This recent New York Times article, Sometimes You Have to Quit to Get Ahead: Winners are just people who know when to quit – and often do, may be an eye-opener for fundraisers and nonprofit executives.
- What do you mean quit soliciting a donor?
- What do you mean stop holding the annual (gala, golf tournament, fundraiser), even if attendance and return on investment has declined 4, or 5 years in a row?
- What do you mean stop sending the same planned giving messaging to all donors?
The article introduces the concept of strategic quitting. No one would suggest that you willy nilly drop a donor, stop holding your fundraising gala, or discontinue planned giving marketing. What the Times article does suggest is that you learn about two concepts:
- Lost Opportunity Cost – Every moment you spend working on X is a moment that you cannot spend doing Y.

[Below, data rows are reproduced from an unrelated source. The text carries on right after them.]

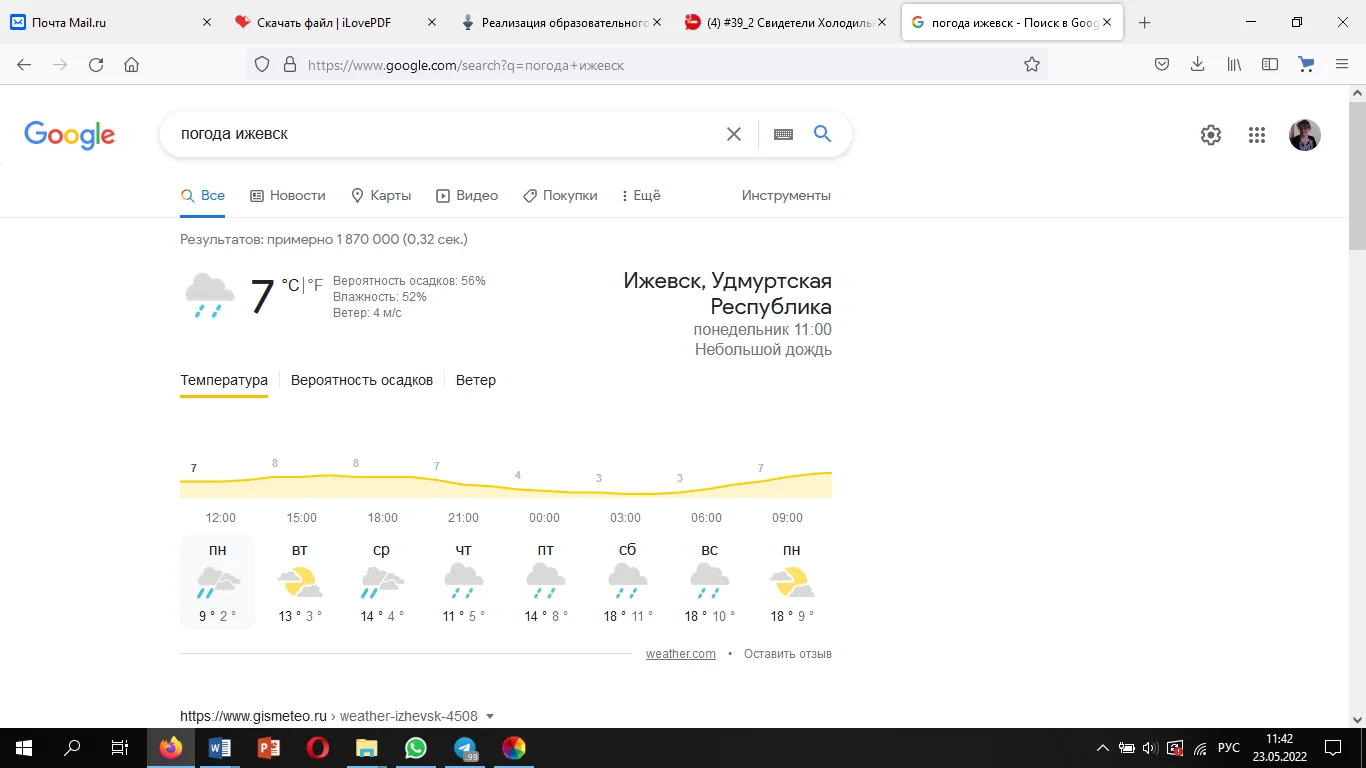Viewport: 1366px width, 768px height.
Task: Open the Google apps grid
Action: pos(1257,134)
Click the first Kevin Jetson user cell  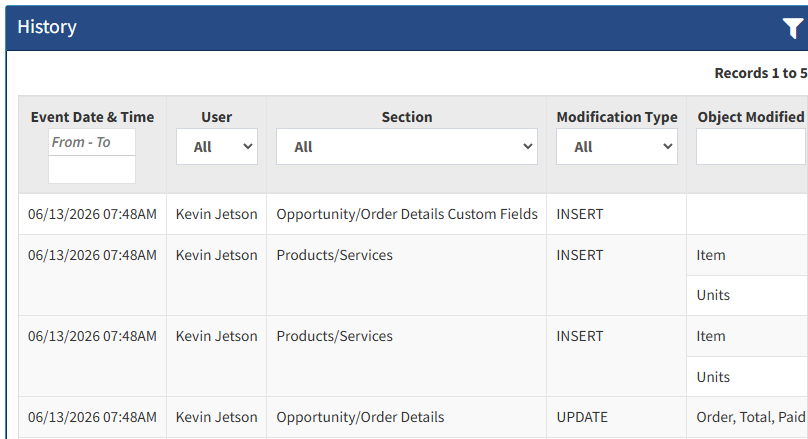click(x=216, y=214)
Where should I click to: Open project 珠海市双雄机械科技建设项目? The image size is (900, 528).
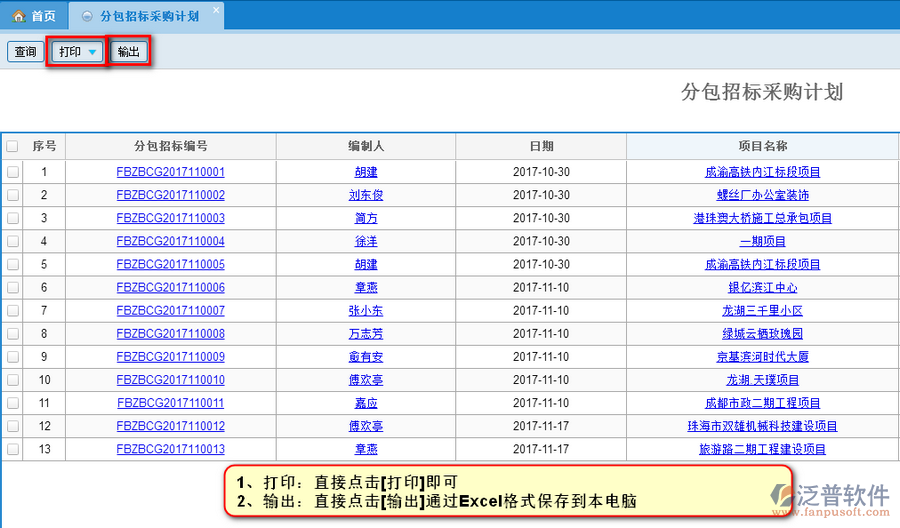click(x=762, y=426)

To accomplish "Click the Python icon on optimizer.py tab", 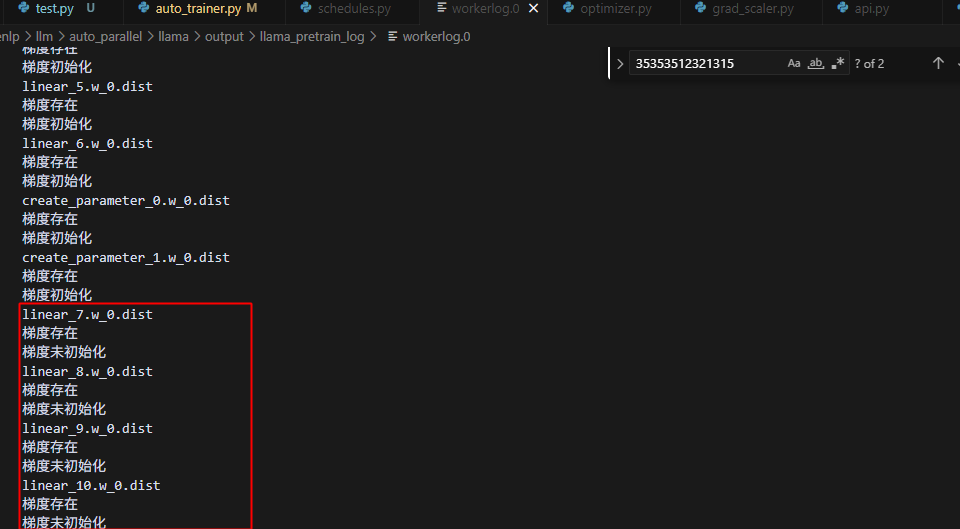I will (569, 9).
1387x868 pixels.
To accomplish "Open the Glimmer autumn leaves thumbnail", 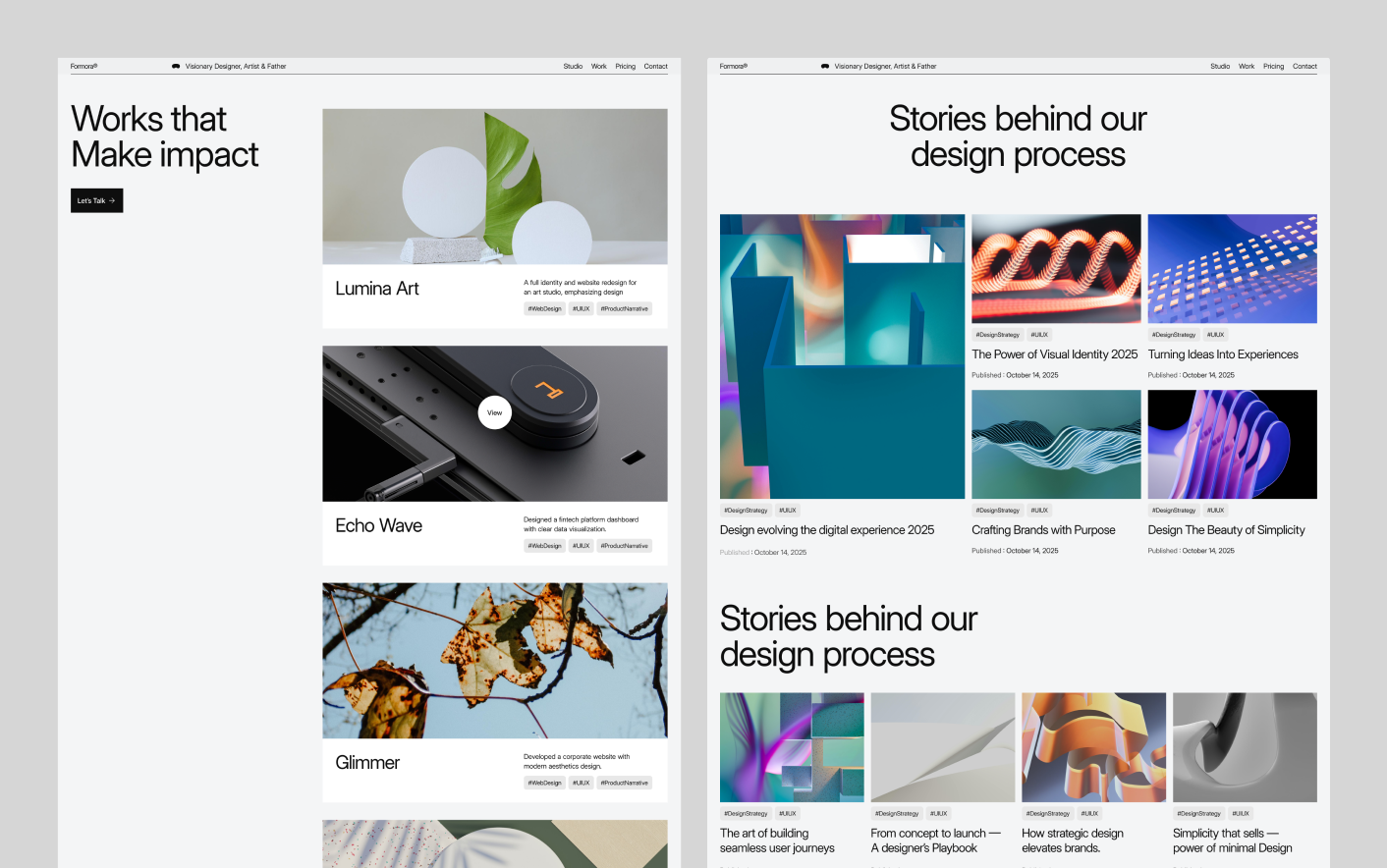I will pos(495,660).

For example, if you are the nonprofit ED or lead fundraiser and are buying and delivering water to the annual golf tournament you don’t have time to speak with key donors attending the event. (Which activity to you think has more impact?)

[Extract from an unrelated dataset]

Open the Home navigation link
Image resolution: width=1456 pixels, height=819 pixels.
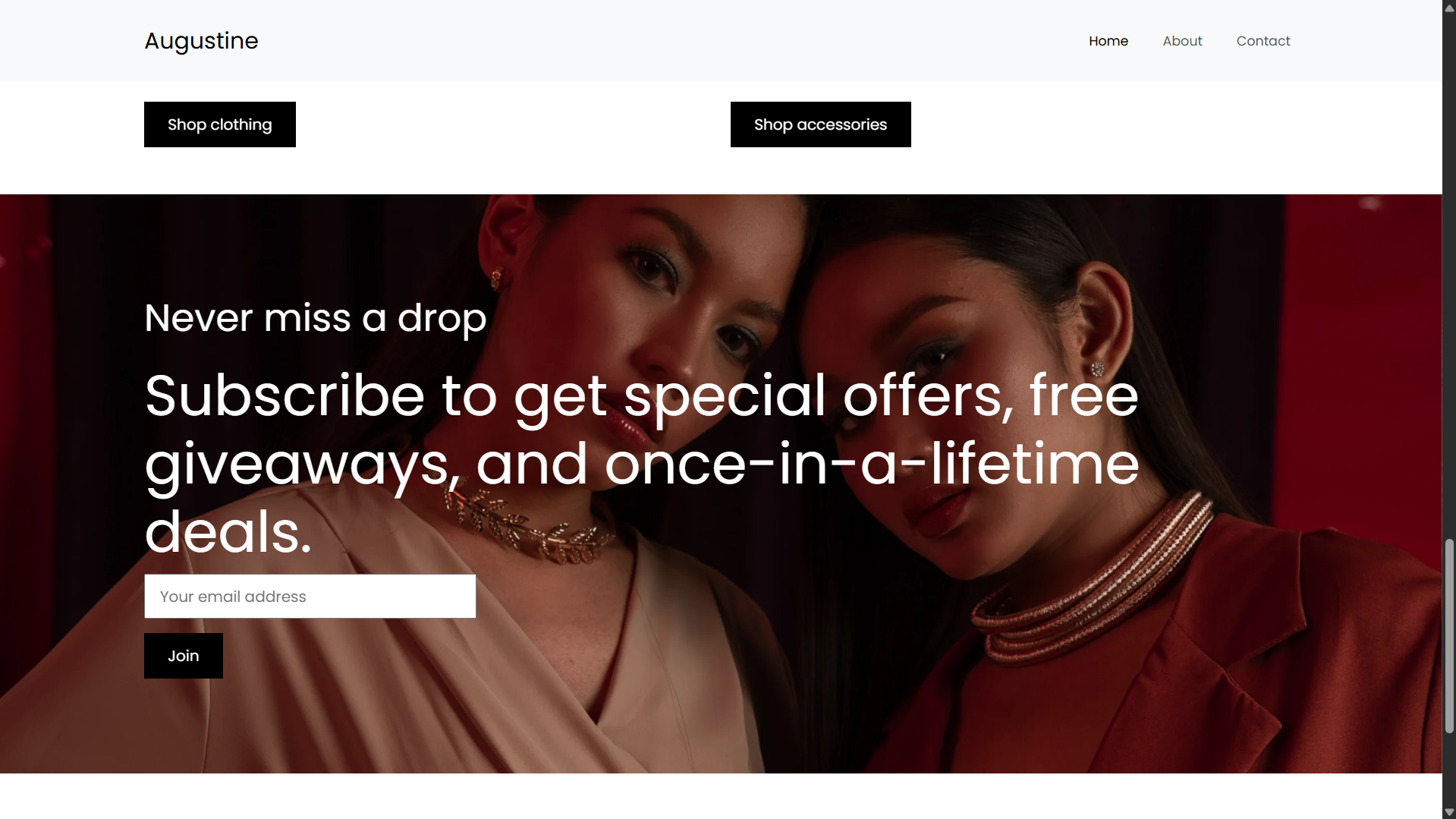[x=1108, y=41]
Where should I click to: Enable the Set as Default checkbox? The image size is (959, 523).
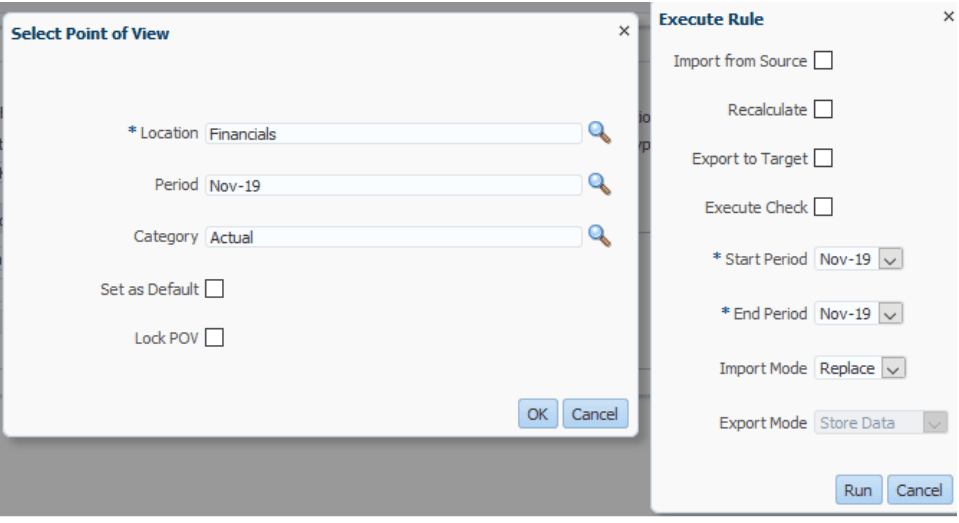pos(214,289)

- Sunk Costs – A variation on lost opportunity cost.
What’s the difference? As the article indicates; you “double down” on the amount of time spent thinking that ongoing or increased effort will lead to a different or better outcome. However, as the article states: “For every moment you double down on something that’s not working out, you are forgoing other potentially valuable opportunities.” (Can you ID a time when you doubled down on an activity yet the extra effort didn’t bear fruit?)